MOSKOW – Moskow mengundang Israel untuk membahas program nuklirnya di sebuah konferensi tentang pembentukan zona bebas senjata pemusnah massal di Timur Tengah.
Namun Wakil menteri luar negeri Sergey Ryabkov mengatakan kepada Anadolu di Moskow, Tel Aviv belum mengumumkan apakah akan berpartisipasi dalam acara yang dijadwalkan untuk akhir 2019,
“Kami pikir semua calon peserta dari acara ini akan memiliki kesempatan yang adil untuk secara efektif berolahraga, membela dan mendukung minat dan prioritas mereka,” kata Ryabkov.
Dia menggarisbawahi bahwa akan ada banyak peserta di konferensi yang bersedia membuka program nuklir Israel untuk diskusi di konferensi.
“Saya seorang pendukung membahas masalah-masalah yang berkaitan dengan aspek-aspek tertentu dari keamanan suatu negara di hadapan negara [bersenjata nuklir] semacam itu,” kata Ryabkov, seraya menambahkan bahwa keputusan akan diambil melalui konsensus dan bahwa tidak ada yang akan dapat “mendikte” Israel terhadap kepentingan keamanannya.

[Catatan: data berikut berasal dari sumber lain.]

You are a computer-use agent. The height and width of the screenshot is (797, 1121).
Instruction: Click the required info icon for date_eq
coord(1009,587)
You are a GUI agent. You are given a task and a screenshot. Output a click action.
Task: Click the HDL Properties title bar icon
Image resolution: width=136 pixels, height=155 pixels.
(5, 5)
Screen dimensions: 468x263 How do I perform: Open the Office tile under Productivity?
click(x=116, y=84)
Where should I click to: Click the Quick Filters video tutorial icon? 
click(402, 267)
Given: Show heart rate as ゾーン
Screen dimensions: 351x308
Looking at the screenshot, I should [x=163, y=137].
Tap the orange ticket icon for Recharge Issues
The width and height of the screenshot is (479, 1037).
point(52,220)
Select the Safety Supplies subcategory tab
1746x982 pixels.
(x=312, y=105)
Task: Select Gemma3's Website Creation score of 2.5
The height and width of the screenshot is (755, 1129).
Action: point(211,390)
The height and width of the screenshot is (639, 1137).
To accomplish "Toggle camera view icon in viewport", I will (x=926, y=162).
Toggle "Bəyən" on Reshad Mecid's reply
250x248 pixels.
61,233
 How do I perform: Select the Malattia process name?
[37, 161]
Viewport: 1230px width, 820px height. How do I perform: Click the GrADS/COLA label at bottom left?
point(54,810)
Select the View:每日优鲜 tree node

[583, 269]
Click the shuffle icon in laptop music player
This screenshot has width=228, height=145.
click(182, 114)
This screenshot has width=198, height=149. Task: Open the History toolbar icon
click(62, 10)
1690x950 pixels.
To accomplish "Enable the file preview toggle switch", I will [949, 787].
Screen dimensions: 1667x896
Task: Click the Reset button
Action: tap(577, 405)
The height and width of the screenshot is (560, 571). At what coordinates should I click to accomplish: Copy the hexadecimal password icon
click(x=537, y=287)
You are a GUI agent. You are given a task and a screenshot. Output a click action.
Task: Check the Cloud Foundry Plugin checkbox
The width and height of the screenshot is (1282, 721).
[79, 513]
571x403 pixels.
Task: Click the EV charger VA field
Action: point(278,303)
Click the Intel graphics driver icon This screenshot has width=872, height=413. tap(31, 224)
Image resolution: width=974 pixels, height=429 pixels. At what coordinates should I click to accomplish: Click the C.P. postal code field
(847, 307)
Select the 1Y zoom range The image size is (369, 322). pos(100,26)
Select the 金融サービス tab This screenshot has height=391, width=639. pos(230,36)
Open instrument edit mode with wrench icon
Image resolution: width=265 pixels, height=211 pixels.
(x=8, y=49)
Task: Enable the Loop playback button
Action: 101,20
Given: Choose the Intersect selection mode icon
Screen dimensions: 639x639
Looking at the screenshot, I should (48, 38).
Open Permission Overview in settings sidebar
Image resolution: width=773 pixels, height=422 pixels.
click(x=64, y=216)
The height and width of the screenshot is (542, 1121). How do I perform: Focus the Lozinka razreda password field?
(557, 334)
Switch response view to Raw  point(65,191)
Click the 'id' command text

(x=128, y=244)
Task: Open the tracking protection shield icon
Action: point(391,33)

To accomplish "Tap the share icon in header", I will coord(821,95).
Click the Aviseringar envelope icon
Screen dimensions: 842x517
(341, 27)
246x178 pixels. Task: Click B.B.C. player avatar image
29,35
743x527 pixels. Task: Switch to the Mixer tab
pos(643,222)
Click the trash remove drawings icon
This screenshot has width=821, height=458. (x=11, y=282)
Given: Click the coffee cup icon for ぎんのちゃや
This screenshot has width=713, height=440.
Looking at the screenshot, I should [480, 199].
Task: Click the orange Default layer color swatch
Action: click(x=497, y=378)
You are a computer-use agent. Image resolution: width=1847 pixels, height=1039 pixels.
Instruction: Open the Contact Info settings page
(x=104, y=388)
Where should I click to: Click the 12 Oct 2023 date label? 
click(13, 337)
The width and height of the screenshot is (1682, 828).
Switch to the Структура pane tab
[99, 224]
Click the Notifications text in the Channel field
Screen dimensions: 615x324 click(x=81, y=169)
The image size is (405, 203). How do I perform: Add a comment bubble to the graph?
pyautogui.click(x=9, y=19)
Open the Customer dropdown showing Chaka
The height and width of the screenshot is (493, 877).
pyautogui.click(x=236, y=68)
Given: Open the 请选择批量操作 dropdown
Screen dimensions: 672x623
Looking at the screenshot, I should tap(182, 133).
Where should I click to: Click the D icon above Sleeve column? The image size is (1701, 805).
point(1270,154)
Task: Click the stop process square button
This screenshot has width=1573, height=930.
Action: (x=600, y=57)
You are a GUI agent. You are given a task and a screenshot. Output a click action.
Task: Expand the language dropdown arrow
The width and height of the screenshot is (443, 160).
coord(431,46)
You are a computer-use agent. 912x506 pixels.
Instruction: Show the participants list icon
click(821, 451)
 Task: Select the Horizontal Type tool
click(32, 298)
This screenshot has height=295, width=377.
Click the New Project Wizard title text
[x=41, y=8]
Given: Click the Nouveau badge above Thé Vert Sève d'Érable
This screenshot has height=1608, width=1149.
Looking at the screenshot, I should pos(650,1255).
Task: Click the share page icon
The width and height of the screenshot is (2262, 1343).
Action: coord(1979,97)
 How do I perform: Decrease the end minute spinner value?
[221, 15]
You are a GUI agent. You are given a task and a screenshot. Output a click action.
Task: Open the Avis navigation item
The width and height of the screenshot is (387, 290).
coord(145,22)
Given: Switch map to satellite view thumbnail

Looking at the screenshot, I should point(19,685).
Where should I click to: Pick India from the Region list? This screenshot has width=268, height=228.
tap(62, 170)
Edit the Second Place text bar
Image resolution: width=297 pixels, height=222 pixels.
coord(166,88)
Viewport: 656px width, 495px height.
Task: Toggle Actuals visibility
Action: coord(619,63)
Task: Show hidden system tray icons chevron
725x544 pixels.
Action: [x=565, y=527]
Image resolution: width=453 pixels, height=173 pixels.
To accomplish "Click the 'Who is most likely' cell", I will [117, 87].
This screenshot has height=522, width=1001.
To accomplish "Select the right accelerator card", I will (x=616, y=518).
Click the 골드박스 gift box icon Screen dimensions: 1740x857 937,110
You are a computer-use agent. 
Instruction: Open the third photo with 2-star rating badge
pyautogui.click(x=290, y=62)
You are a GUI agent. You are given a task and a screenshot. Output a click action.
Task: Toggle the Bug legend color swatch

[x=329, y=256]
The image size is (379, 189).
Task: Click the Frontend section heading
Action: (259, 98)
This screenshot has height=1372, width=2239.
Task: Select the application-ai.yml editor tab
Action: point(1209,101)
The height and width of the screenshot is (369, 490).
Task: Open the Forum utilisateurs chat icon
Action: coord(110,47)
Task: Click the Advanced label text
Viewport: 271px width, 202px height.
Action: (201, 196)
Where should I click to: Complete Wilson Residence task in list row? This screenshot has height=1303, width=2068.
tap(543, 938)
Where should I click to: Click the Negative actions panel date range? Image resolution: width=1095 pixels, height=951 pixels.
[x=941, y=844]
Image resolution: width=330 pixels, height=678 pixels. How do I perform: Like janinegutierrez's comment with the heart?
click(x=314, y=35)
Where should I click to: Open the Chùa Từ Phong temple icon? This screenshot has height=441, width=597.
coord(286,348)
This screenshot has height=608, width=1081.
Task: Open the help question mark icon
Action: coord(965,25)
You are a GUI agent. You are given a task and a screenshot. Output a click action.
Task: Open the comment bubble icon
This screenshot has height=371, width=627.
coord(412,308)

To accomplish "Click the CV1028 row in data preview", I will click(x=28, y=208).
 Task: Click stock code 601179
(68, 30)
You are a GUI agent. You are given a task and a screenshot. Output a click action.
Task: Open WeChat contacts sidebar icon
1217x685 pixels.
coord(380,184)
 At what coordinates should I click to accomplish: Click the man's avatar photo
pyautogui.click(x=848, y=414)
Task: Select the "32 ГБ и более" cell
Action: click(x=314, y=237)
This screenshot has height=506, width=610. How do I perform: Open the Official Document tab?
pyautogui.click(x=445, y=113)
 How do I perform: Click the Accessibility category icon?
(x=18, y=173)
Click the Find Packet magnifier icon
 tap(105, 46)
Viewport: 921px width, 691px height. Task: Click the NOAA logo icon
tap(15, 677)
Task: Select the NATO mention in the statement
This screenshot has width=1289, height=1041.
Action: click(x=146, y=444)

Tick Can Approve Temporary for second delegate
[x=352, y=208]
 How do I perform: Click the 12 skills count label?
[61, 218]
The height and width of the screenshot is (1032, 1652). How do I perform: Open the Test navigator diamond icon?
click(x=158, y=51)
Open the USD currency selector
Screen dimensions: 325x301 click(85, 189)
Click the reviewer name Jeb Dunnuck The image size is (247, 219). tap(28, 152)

Rincian program nuklir Israel pertama kali diketahui pada tahun 1985, ketika mantan teknisi nuklir dan aktivis perdamaian negara itu Mordechai Vanunu, mengutip penentangannya terhadap senjata pemusnah massal, mengungkapkan rincian program senjata nuklir Israel kepada pers pada tahun 1986, meskipun Tel Aviv memiliki belum mengkonfirmasi ini.